Bia: não tô no pique mesmo mana, parou.

Gabriel: tu só fica em casa cara, qualquer dia desses entra em depressão ai. Não tô falando pra você sair e beijar todo mundo não, só quero que tu distraia a mente um pouquinho irmã. 

Bia: tá bom, eu vou. Mas aí, não vou demorar muito não.

Gabriel: quando você quiser vim embora, eu te trago. 

Viado chatíssimo, insistindo a beça pra mim ir em no baile de Moscow, Ret vai estar lá e vai ser aquelas coisas né? Geral confirmando.

Gabriel: vou até pedir pro meu colega separar um reservado pra gente, do ladinho do palco.

Bia: e tomara que valha a pena viu? Porque eu tô cansadíssima e vou sair daqui só pra ir na Rocinha ver esse show.

Gabriel: é o Ret mana, lógico que vai valer a pena! Aquele gostoso não decepciona não.

Ele ficou aqui em casa comigo o dia todo, até dar o horário da gente se arrumar. Não tava calor hoje, tava aquele ventinho, mas com certeza no meio do povo vai tá um calorzão.

Então achei um look ideal pra ir, um vestidinho de manga longa preto bem simples, mas era o que tinha e um salto com brilho porque não sou fraca, certeza que meu pé vai doer babado, mas de tênis não vou não!

Povo gosta muito é de mídia, meus seguidores cada dia aumentava mais e mais e consequentemente o comentário de pessoas dando palpite na minha vida também.

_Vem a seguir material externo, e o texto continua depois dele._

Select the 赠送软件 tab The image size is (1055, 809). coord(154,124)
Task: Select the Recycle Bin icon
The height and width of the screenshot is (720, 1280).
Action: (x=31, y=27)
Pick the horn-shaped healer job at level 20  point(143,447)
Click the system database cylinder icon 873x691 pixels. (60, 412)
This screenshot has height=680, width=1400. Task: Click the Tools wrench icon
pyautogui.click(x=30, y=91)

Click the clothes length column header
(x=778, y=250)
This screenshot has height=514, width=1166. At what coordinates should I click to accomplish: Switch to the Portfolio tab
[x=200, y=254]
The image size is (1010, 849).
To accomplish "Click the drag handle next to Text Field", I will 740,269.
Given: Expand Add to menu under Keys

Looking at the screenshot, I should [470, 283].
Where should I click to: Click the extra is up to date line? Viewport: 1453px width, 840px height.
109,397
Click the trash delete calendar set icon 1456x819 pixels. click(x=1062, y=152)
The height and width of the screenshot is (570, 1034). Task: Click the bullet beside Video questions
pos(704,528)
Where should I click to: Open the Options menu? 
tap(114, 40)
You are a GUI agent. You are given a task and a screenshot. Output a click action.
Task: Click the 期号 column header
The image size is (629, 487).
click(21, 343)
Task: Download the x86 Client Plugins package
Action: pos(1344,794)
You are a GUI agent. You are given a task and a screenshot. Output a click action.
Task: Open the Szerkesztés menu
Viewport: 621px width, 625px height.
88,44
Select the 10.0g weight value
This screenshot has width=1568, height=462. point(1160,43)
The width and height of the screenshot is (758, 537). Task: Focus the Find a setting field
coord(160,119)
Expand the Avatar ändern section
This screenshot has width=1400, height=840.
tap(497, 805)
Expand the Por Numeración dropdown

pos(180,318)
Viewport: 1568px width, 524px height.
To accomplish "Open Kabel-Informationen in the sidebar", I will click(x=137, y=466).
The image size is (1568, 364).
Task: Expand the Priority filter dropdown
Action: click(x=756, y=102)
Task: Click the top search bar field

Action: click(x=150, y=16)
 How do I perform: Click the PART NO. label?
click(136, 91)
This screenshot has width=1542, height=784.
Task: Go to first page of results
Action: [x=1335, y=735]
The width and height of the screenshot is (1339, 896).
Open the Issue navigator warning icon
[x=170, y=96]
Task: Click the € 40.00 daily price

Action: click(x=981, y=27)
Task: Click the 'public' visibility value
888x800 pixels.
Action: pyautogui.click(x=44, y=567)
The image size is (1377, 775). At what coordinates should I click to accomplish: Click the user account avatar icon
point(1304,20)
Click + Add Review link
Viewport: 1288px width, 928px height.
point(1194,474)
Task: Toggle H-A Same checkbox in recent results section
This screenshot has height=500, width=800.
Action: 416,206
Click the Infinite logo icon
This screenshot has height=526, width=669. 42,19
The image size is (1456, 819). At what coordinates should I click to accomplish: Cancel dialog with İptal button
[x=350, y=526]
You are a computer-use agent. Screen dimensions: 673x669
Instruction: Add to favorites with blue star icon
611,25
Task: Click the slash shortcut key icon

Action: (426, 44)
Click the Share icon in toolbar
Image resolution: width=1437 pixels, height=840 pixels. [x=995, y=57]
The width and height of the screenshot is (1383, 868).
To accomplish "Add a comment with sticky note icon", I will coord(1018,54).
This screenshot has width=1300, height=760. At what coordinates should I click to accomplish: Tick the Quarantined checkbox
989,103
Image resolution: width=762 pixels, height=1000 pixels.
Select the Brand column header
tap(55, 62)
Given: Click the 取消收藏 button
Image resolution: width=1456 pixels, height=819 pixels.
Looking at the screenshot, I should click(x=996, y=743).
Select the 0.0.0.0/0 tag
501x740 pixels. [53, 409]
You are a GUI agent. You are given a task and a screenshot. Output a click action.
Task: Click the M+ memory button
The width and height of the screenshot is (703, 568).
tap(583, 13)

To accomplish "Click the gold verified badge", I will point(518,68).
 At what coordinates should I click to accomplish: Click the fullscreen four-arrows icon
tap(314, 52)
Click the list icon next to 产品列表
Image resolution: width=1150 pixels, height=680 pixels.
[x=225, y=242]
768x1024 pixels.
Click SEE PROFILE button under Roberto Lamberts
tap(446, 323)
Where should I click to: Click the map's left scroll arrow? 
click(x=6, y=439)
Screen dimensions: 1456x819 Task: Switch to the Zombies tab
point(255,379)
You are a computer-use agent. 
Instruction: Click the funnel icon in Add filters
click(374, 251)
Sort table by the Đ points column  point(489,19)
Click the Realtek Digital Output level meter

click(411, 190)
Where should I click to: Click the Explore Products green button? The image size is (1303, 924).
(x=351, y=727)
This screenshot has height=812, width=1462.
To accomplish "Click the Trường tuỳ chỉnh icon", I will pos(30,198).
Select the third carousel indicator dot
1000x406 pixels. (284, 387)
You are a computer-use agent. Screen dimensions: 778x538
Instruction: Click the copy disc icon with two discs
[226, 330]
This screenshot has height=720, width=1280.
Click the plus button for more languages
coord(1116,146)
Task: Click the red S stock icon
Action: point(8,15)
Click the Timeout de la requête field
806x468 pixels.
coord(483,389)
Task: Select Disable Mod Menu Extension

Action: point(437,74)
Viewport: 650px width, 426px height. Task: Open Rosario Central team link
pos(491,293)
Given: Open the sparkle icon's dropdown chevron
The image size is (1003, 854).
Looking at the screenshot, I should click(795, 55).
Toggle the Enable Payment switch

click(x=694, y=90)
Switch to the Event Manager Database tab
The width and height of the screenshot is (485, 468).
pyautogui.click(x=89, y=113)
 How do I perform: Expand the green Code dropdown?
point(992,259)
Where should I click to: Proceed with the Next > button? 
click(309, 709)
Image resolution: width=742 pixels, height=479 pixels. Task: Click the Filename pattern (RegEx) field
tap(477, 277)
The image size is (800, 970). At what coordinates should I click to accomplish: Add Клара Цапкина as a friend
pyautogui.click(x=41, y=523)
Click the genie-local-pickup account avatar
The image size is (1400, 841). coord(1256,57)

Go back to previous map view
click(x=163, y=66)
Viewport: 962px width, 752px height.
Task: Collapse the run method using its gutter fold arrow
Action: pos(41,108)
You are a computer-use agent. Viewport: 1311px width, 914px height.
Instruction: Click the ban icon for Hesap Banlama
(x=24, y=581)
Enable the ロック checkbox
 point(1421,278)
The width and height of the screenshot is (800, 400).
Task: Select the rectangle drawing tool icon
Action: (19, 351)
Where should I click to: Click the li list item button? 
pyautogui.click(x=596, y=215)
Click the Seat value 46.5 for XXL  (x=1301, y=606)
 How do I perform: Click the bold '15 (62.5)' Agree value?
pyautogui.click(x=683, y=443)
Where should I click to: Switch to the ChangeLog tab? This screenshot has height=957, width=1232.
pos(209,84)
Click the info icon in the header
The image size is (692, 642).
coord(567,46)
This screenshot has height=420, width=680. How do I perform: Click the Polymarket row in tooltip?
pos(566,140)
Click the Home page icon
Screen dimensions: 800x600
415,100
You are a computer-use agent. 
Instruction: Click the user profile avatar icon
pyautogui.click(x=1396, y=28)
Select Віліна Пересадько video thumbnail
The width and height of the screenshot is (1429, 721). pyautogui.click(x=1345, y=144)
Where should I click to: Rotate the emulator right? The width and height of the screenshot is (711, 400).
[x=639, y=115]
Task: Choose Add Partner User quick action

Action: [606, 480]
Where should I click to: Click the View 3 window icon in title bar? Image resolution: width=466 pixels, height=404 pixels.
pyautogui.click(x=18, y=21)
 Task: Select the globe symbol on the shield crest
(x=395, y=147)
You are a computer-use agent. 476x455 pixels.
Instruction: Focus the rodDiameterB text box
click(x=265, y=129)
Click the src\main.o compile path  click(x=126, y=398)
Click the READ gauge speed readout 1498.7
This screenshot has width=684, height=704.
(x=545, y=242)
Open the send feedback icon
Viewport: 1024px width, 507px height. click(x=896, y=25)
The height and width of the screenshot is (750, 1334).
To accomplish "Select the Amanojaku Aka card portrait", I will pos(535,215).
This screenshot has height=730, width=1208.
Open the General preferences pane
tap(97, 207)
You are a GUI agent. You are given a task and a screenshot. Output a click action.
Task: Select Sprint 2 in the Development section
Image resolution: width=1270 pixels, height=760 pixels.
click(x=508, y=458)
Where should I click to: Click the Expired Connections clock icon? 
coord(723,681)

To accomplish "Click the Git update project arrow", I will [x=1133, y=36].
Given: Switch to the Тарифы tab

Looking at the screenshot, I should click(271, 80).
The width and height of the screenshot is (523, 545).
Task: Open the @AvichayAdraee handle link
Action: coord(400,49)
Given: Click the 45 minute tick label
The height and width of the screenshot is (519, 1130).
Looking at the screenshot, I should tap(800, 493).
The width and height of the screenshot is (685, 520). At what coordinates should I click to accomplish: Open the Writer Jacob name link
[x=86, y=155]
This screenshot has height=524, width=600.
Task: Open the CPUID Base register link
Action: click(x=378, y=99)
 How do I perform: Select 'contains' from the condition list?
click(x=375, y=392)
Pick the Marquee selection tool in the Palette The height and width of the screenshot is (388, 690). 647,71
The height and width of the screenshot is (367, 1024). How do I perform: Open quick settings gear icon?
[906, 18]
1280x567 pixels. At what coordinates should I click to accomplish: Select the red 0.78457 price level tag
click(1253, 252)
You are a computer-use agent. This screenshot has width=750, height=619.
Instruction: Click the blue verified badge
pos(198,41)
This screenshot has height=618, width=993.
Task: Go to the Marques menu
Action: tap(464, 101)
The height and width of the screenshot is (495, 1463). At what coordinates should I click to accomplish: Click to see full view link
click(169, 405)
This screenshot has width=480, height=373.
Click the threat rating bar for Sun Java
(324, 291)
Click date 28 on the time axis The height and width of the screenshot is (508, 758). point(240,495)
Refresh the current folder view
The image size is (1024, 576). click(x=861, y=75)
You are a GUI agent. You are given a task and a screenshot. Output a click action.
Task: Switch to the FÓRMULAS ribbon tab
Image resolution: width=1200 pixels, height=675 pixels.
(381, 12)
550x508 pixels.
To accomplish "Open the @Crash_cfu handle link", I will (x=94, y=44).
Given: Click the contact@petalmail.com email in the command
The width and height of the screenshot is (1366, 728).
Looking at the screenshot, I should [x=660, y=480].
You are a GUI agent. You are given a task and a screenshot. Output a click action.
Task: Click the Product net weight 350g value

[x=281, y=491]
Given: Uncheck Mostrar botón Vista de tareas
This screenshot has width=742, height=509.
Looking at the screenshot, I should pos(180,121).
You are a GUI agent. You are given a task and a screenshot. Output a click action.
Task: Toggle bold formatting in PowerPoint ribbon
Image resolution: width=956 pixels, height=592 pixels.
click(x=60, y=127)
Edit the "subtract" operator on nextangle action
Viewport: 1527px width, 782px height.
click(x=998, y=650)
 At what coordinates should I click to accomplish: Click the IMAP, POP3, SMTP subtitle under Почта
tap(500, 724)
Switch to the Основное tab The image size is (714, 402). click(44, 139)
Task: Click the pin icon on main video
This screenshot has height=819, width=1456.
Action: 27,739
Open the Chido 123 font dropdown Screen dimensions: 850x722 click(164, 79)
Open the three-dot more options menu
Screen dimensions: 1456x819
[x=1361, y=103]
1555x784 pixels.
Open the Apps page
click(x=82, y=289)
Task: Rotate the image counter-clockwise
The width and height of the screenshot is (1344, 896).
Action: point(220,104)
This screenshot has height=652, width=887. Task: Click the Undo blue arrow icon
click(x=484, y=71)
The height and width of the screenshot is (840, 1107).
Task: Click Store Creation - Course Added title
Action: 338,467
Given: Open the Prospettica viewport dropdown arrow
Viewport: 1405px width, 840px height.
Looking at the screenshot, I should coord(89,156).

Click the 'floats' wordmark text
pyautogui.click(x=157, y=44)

Li até alguns agora me massacrando por eu estar saindo, dizendo que eu só tava com Vinicius pelo malote, que eu nem amava ele. É cada coisa que meu Deus, o pior é que esses comentários me atingem, não consigo ficar sem ligar não. Antes eu tacava o foda-se e já era, agora não é mais assim. 

Gabriel: belíssima mona!! Partiu?

Bia: bora antes que eu desista. —peguei a minha bolsa de brilho pra combinar com o saltinho.

Gabriel: xocotó hein!! Animação por favor hein?

A gente saiu daqui e tinha um carro esperando por nós no pé do morro, quando abriu a porta era logo quem? Rayssa cara, que ódio.

A garota até ontem só andava a pé, aí pisquei ela aparece de carro, de moto.

Bia: abre a boca, tá dando pra quem pra tá aparecendo assim de carro? Porque até antes de ontem era moto né?

Rayssa: aí, parou hein!! Mas o carro não é meu não, é do bofe da rocinha —riu— peguei emprestado só pra buscar a minha grávida.

Bia: não sei quem é mais maluco, ele de deixar você com o carro ou eu de entrar pra ir contigo como motorista.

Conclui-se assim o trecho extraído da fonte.